Um novo medicamento para tratamento do Alzheimer em estágio inicial começou a ser comercializado no Brasil com valor a partir de R$ 12 mil. O Leqembi, desenvolvido para atuar sobre um dos principais mecanismos ligados à doença, será oferecido inicialmente pela Alta Diagnósticos, marca da Dasa.
A terapia poderá ser solicitada por meio do Núcleo de Memória do Alta Diagnósticos, responsável pela investigação e acompanhamento de pacientes com alterações cognitivas. O processo envolve exames como biomarcadores no sangue e no líquor, PET-CT cerebral e teste genético APOE4.

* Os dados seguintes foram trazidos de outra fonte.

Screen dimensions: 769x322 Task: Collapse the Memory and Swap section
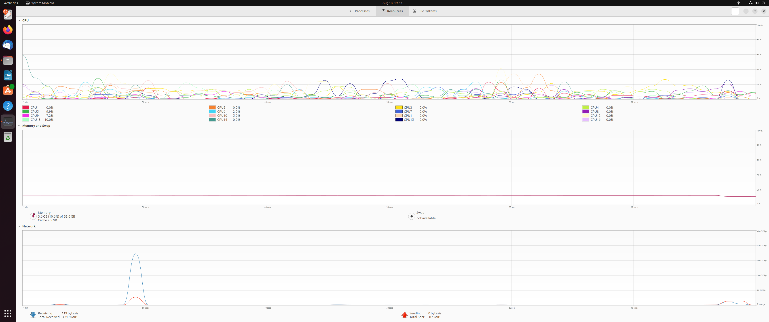tap(19, 125)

Neste primeiro momento, o tratamento estará disponível em unidades de São Paulo e Rio de Janeiro, exclusivamente na rede particular, com acompanhamento médico especializado e indicação após avaliação dos critérios clínicos.
Como funciona o medicamento?
Diferentemente dos tratamentos tradicionais, que atuam principalmente no controle de sintomas como perda de memória, alterações de comportamento e dificuldades funcionais, o Leqembi age diretamente em um dos processos biológicos associados ao avanço do Alzheimer.
O medicamento atua removendo placas de beta-amiloide, uma proteína que se acumula no cérebro de pessoas com a doença. A redução dessas placas pode ajudar a desacelerar a progressão do Alzheimer.
Estudos que embasaram a aprovação do medicamento apontaram benefícios na cognição e na manutenção da autonomia dos pacientes acompanhados a longo prazo, embora os resultados não tenham detalhado efeitos isolados sobre habilidades específicas, como memória ou linguagem.
Quem pode utilizar?
O Leqembi é indicado para pacientes com Alzheimer em fase inicial, incluindo casos de comprometimento cognitivo leve ou demência leve causada pela doença.
Antes do início do tratamento, é necessário confirmar a presença de placas de beta-amiloide por meio de exames específicos, como o PET amiloide ou análises de biomarcadores no líquido cefalorraquidiano.
Além disso, o paciente precisa atender aos critérios clínicos definidos para o uso seguro da terapia.
Nova fase no tratamento do Alzheimer
Segundo o neurologista Diogo Haddad, coordenador do Núcleo de Memória do Alta Diagnósticos, o medicamento representa uma mudança na abordagem da doença.
“Pela primeira vez, estamos entrando em uma era em que o tratamento do Alzheimer vai além do controle dos sintomas e passa a atuar diretamente sobre um dos mecanismos biológicos envolvidos na progressão da doença”, afirmou.
De acordo com o especialista, a expectativa é ampliar o tempo de autonomia, independência e qualidade de vida dos pacientes, além de oferecer novas perspectivas para familiares e cuidadores.